[BEGIN PAGE EXCERPT]
Previous Article in Journal
Potential of A Trait-Based Approach in the Characterization of An N-Contaminated Alluvial Aquifer
 
 
Article
Peer-Review Record

Inter-Blade Vortex and Vortex Rope Characteristics of a Pump-Turbine in Turbine Mode under Low Flow Rate Conditions

Water 2019, 11(12), 2554; https://doi.org/10.3390/w11122554
by Seung-Jun Kim 1,2, Jun-Won Suh 2, Young-Seok Choi 1,2, Jungwan Park 3, No-Hyun Park 4 and Jin-Hyuk Kim 1,2,*
Reviewer 1:
Reviewer 2:
Reviewer 3: Anonymous
Water 2019, 11(12), 2554; https://doi.org/10.3390/w11122554
Submission received: 2 October 2019 / Revised: 24 November 2019 / Accepted: 1 December 2019 / Published: 3 December 2019
(This article belongs to the Section Hydraulics and Hydrodynamics)

Round 1

Reviewer 1 Report

The review of the article can be found in the following file.

Comments for author File: Comments.pdf

Author Response

Please find the attached file.

Author Response File: Author Response.pdf

Reviewer 2 Report

The reversible hydraulic machines are extensively investigated due to their abilities to answer to the energy market requirements operating both in pumping-turbine modes. The operation of the pump-turbine machines on wide operation range is required by the energy market. However, the operation of the pump-turbine machines at low flow rate conditions are hindered by unsteady phenomena (e.g. vortex rope, inter-blade vortices).

The main purpose for the actual investigations is defined in the last sentence of the first section. “The flow structures, correlations, and unsteady pressure characteristics of the inter-blade vortex and vortex rope were investigated according to flow rate, and the swirl number at the outlet of runner”. Several qualitative pictures are provided for different guide vane openings. However, the quantity (quantities) associated to the flow structures should be defined then their evolution should be assessed against the flow rate and/or the swirl number, respectively. The manuscript is followed with difficulty by the reader due to a lot of pictures are provided without relevant data. Several data about numerical investigations included in the manuscript are unclearly presented/explained. As a result, several recommendations are proposed to improve the scientific level and the clarity of the manuscript. A MAJOR REVISION is recommended based on the analysis performed. 

The main parameters associated to the pump-turbine investigated in this case are given in Table 1 according to the IEC 60193 standard.

It is mentioned that the three-dimensional (3D) steady- and unsteady-state RANS numerical investigations were performed using a k–ω-based SST turbulence model with two-phase flow (cavitating two-phase flow) using Rayleigh-Plesset equation.
[END PAGE EXCERPT]
TASK A: Using the peer-review record on the pump-turbine article, decide whether each statement agrees with it. For each, answer yes or no and quote the words that settle it. (i) The article was accepted on 1 December 2019. (ii) Reviewer 2 recommends a minor revision. (iii) The main parameters of the pump-turbine are given in Table 1 according to the IEC 60193 standard.
TASK B: Pick up the peer-review record on the pump-turbine article after its final sentence and continue Reviewer 2's report.
None of this depends on the recorded data.
[BEGIN SUPPLIED INFORMATION]
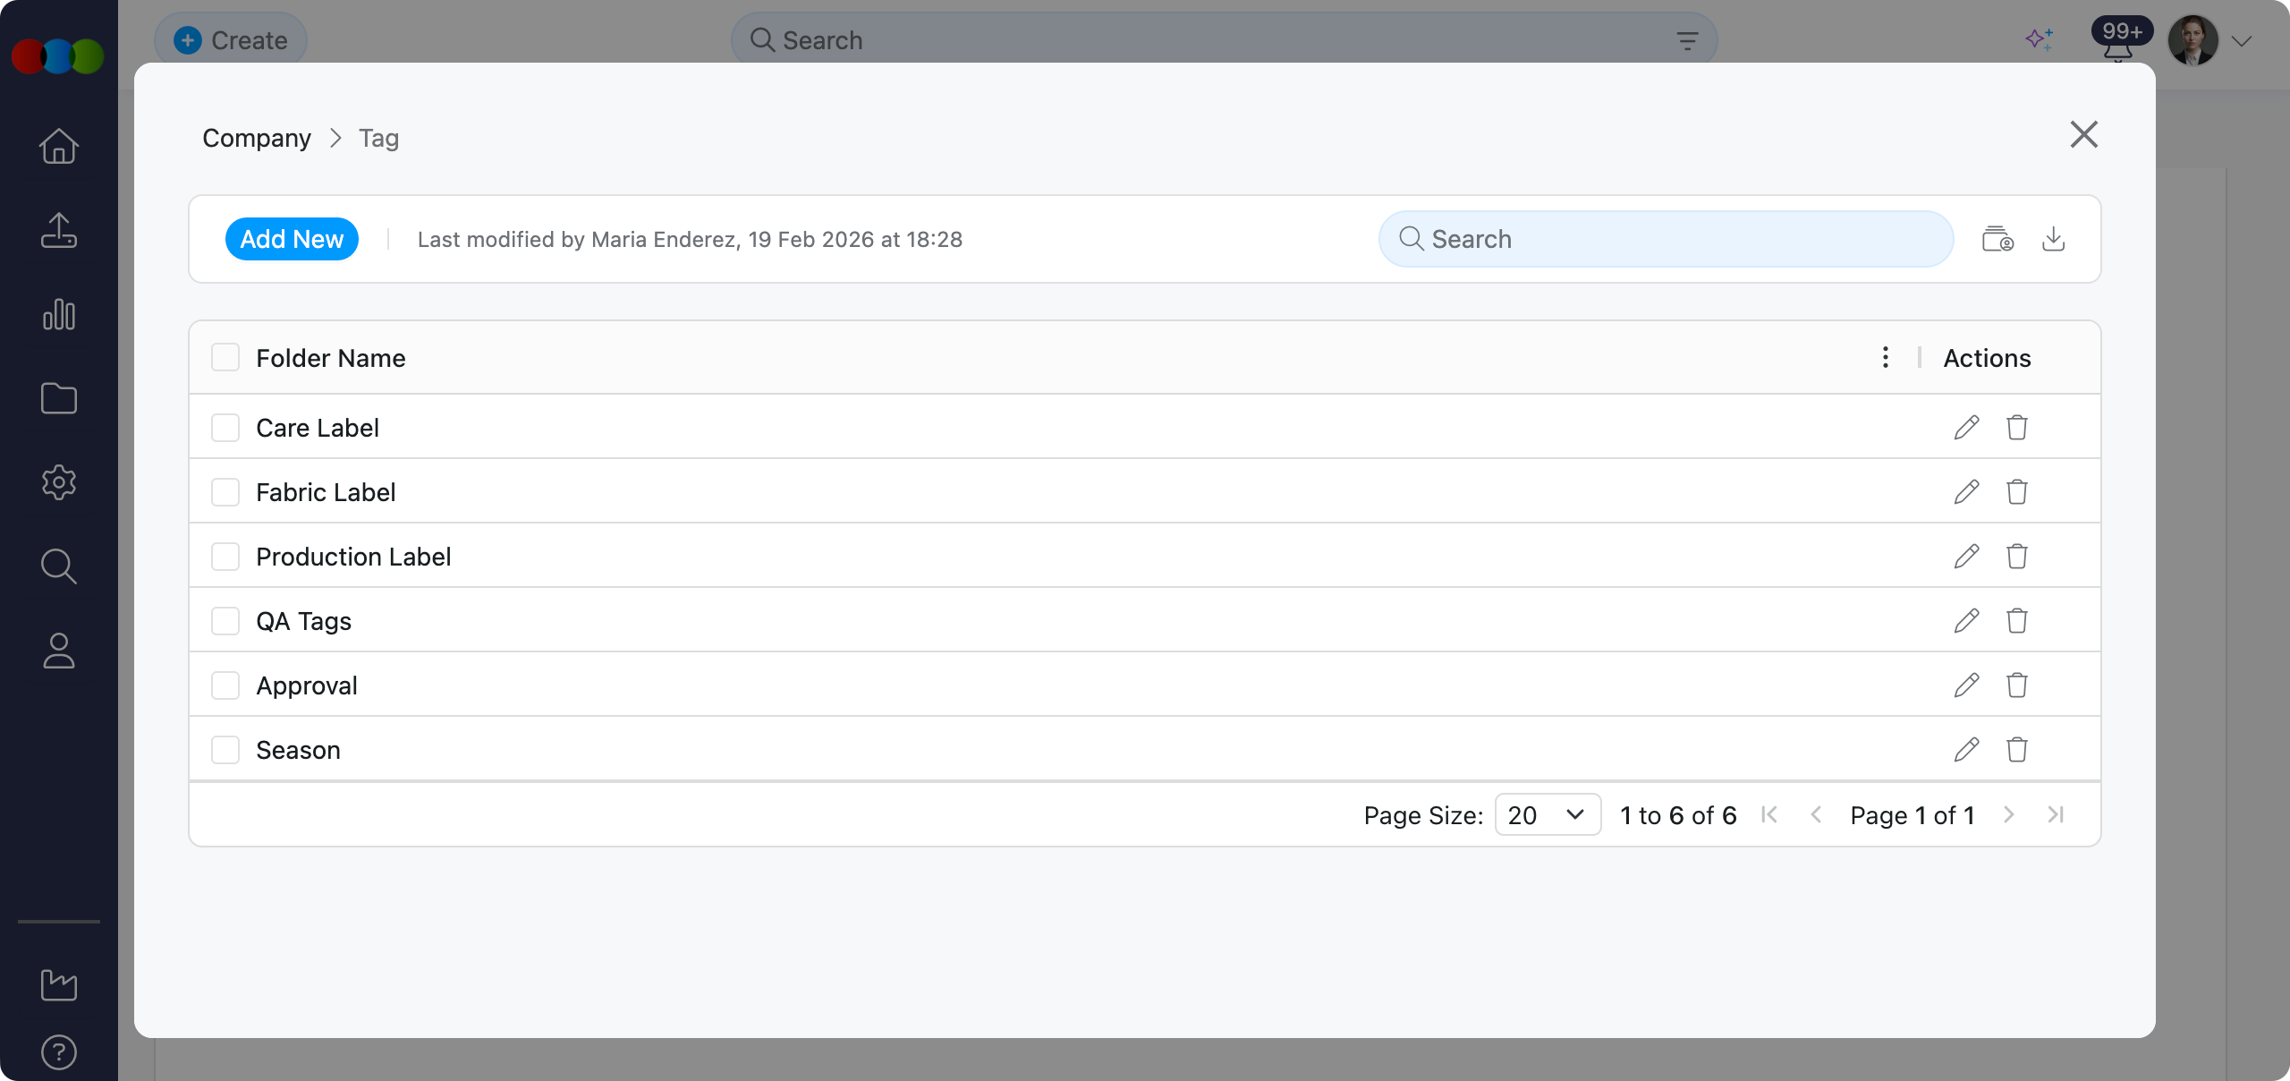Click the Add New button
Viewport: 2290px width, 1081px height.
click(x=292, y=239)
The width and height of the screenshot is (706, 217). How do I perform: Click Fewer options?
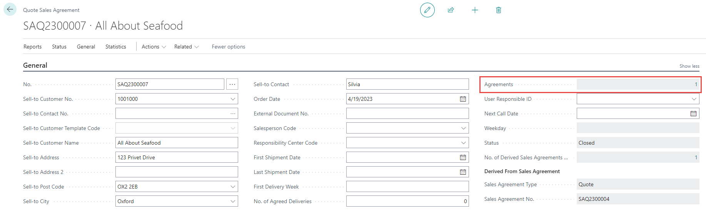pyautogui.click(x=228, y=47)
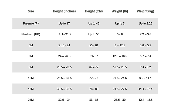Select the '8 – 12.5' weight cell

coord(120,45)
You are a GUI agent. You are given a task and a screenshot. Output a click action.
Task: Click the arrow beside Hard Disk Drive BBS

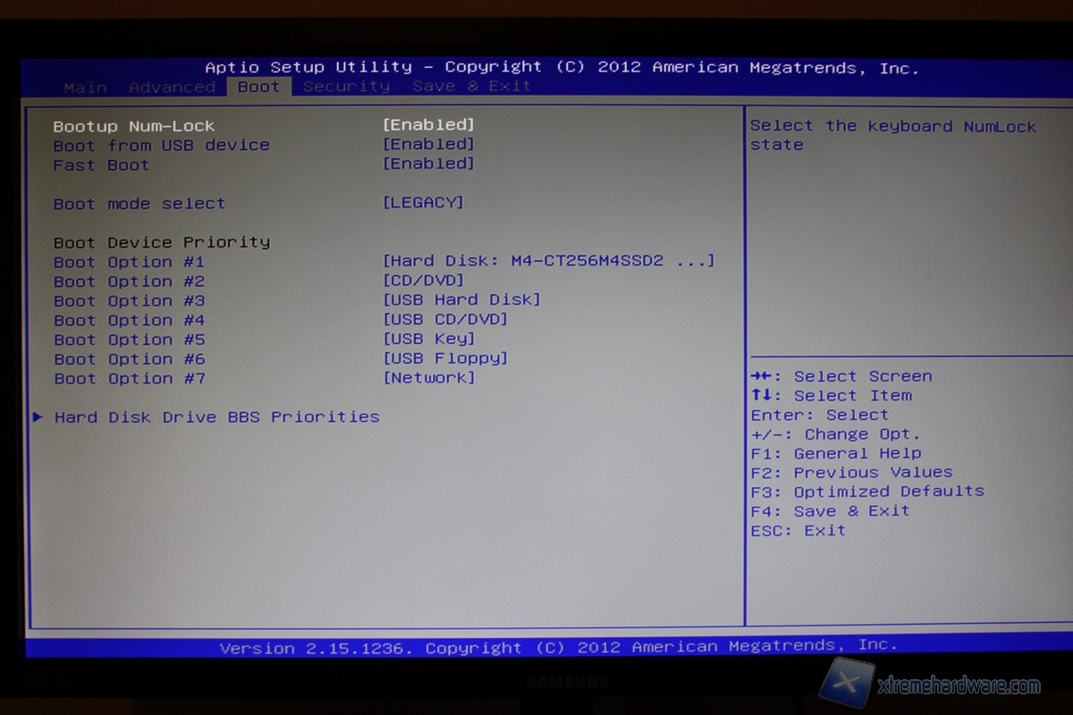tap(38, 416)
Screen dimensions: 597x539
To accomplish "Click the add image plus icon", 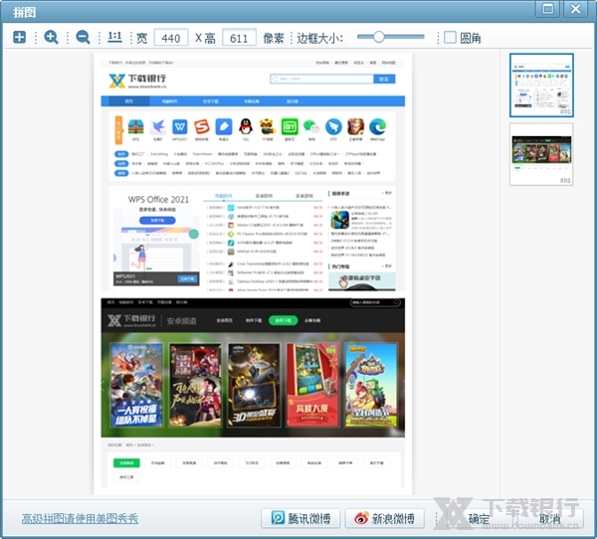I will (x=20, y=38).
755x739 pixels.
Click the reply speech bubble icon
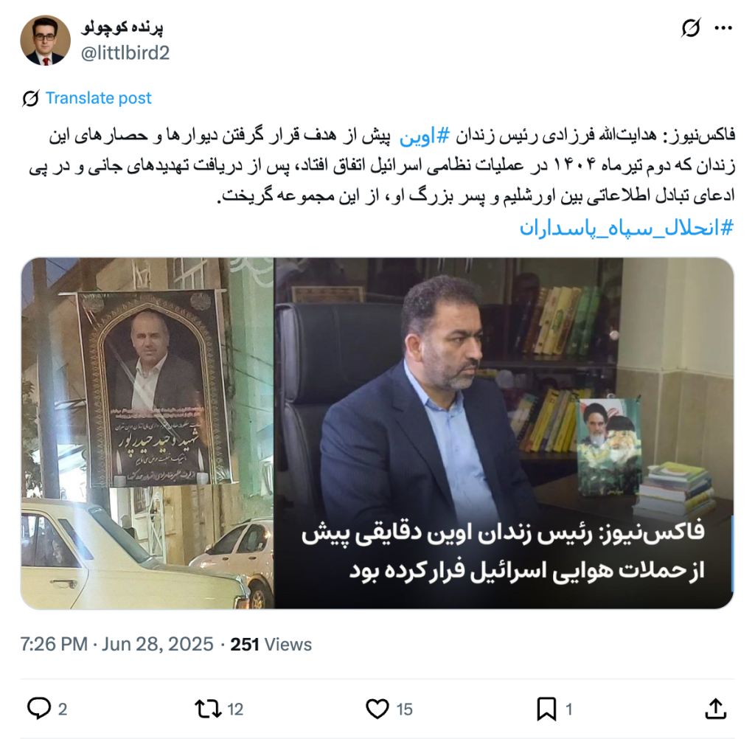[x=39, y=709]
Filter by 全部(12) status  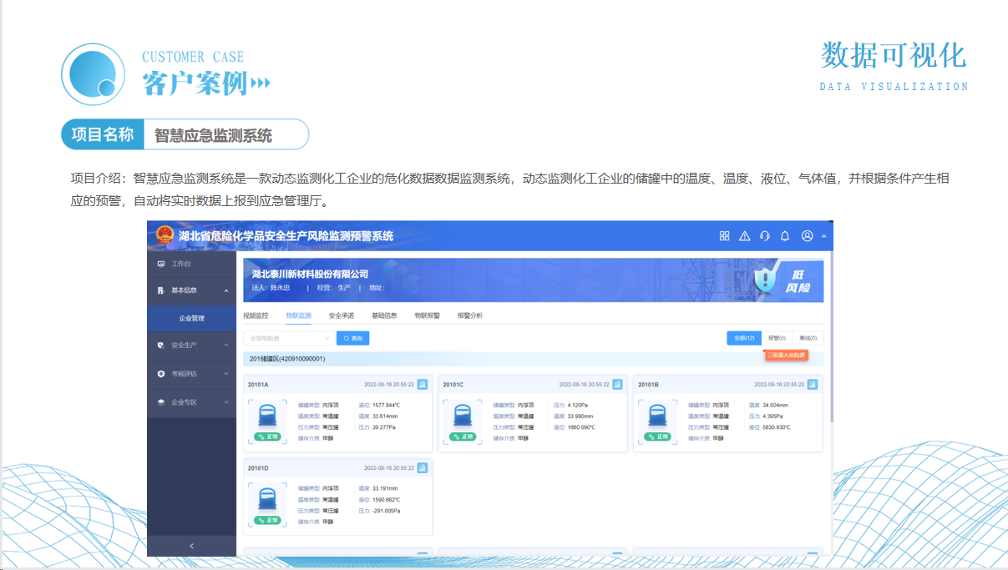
[END SUPPLIED INFORMATION]
TASK RESPONSE A:
(i) Yes: "Accepted: 1 December 2019"
(ii) No: "A MAJOR REVISION is recommended based on the analysis performed."
(iii) Yes: "The main parameters associated to the pump-turbine investigated in this case are given in Table 1 according to the IEC 60193 standard."

TASK RESPONSE B:
R1: The equations solved and the cavitating two-phase flow model (e.g. Singhal et al., Zwart-Gerber-Belamri, Schnerr and Sauer) selected in this investigation should be presented together with the boundary conditions imposed for both phases (liquid and gaseous). All parameters corresponding to their numerical setup should be presented (e.g. vaporization and condensation constants for cavitating model, bubble radius, nucleation site volume fraction, the relaxation factor for vapor/gaseous, the effect of non condensable gases was taken into account and so on). The authors should detail the boundary conditions imposed in numerical simulations to be correlated with the experimental investigations (e.g. boundary conditions on the inlet/outlet, reference static pressure selected in the numerical simulation to be correlated with the cavitation number on the test rig and so on). The reader can learn from the authors’ experience with the numerical setup for cavitating flows increasing the chance to be referred their work. A meridian section view should be added in Figure 1 to evidence the main geometrical parameters of the hydraulic passage of the pump-turbine investigated in this case.   

The mesh refinement study is performed (see Figure 3) while the global parameters (normalized power and normalized efficiency) determined based on numerical simulation are compared against experimental data (see Figure 5).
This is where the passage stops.